GABA - stands for gamma-aminobutyric acid. This is the principal inhibitory NT. GABA is ubiquitous; it helps mediate almost all of our conscious and subconscious functions. Too much GABA transmission, and you become very inebriated. Too little and you start convulsing and seizing. Recreationally speaking, the GABA type A (GABAA) receptor is the one responsible for the pleasant effects of alcohol and benzodiazepines.

Blood-Brain Barrier (BBB) - A highly lipophilic (fat-loving) membrane that prevents polar molecules/drugs from reaching the brain. This is why you can't just get high by injecting dopamine and serotonin themselves (they are too polar to cross the BBB and thus don't get you high).

Endogenous - originating from within the body. NTs are endogenous compounds.

Exogenous - originating outside the body. These are usually drugs, but exogenous NTs have applications in medicine as well (epinephrine, etc.)

Affinity - a measure of how strongly a drug binds to a receptor. The binding affinity of a drug is often given in the units Ki. Remember, the lower the Ki, the higher the affinity. Also keep in mind AFFINITY ≠ EFFICACY.

Efficacy - a measure of how well a drug activates the receptor.

Agonist - a drug that displays both affinity and efficacy at a given receptor site.

Partial Agonist - a drug that has less affinity than the receptor's endogenous NT and displays some efficacy. For instance, LSD binds with less affinity to certain serotonin receptors than serotonin itself.

Full Agonist - a drug that binds with equal or greater affinity to a given receptor than its main endogenous NT. For instance, 2,5-Dimethoxy-4-Bromo-Amphetamine a.k.a. DOB binds with greater affinity to the serotonin 2B receptor than serotonin.

Antagonist - a drug that displays affinity towards a receptor, but has no efficacy.

Inverse agonist – a drug that has affinity for a receptor, but has the opposite effect of an agonist.

Here is a nice picture to better help you understand agonism/antagonism:


GPCR - a.k.a. G-protein coupled receptor. These are the receptors that most interesting to psychopharmacologists because they are the most prevalent type of receptor that NTs activate. For a more in-depth mechanism of how they work, see this thread.

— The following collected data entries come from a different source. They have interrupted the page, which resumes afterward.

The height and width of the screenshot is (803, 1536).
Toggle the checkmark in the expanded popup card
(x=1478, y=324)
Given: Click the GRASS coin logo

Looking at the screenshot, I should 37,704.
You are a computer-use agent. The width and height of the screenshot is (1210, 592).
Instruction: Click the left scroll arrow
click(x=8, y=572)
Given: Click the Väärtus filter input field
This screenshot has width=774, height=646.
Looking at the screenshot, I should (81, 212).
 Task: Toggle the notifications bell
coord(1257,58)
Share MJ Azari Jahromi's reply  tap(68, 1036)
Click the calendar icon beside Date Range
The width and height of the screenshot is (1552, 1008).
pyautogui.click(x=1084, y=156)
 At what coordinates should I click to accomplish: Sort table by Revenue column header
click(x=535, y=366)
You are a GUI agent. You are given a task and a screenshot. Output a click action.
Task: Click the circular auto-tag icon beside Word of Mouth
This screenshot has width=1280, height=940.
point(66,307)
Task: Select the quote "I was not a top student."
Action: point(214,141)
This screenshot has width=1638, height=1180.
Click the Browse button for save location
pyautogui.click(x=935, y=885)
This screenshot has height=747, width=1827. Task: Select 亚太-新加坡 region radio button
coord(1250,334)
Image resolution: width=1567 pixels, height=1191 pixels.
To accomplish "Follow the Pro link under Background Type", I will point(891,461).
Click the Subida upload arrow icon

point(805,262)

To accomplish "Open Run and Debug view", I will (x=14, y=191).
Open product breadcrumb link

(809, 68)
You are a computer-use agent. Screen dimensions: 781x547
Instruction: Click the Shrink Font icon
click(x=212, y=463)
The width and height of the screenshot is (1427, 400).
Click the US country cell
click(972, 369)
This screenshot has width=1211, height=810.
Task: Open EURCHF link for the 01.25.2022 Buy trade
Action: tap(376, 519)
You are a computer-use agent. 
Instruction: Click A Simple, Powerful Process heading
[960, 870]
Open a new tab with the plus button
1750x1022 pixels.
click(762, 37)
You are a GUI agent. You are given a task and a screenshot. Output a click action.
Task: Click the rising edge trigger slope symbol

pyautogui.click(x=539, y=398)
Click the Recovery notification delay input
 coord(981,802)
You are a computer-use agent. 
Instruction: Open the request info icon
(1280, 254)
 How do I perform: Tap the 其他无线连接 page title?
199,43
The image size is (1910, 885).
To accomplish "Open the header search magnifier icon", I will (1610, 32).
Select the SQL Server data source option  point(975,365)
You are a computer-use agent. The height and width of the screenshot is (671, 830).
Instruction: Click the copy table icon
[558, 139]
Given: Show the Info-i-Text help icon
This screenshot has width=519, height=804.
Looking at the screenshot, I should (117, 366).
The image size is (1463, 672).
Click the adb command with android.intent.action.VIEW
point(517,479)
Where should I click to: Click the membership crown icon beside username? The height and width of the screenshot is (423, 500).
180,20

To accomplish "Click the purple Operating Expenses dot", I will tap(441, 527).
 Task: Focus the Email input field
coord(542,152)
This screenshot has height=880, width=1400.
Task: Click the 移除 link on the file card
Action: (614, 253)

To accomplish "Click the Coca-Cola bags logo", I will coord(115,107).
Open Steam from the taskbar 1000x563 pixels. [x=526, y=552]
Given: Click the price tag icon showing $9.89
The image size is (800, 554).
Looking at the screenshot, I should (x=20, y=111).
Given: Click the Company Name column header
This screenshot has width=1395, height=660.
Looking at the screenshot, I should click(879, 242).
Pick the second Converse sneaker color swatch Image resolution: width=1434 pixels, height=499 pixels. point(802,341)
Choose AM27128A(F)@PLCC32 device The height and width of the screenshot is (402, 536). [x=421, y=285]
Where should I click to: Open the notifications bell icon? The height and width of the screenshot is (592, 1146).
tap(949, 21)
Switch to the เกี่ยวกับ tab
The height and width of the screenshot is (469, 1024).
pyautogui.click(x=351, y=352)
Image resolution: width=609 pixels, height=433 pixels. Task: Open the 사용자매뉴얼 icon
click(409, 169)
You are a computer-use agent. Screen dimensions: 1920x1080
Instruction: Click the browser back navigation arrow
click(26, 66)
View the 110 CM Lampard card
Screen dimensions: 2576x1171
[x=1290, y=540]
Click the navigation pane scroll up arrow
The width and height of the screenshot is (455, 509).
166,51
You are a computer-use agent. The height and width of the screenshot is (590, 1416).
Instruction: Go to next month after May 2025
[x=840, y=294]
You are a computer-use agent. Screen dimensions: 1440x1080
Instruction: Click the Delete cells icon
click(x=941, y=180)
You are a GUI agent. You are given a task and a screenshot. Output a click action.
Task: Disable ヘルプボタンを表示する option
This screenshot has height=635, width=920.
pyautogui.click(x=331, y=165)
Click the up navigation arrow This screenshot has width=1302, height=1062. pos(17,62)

Metabotrobic Receptor - in this type of receptor, a ligand binds, changes the receptor's shape, and triggers a cascade of intracellular actions that eventually cause a change in the cell. They often work in concert with ionotropic receptors present inside the cell. All the GPCRs are metabotropic.

Median Lethal Dose (LD50): Used to measure the acute toxicity of a given substance, this ratio conveys the dosage at which 50% of the subjects tested died. Usually given in mg/kg, for instance around 95mg of cocaine per kilogram is the dose at which 50% of a given test subject (mice, in this case) died.

Bioavailability (BA) - the extent to which, and sometimes rate at which, the active drug or metabolite enters the bloodstream thereby gaining access to the active receptor site. (Credit to Merck/Rizzo)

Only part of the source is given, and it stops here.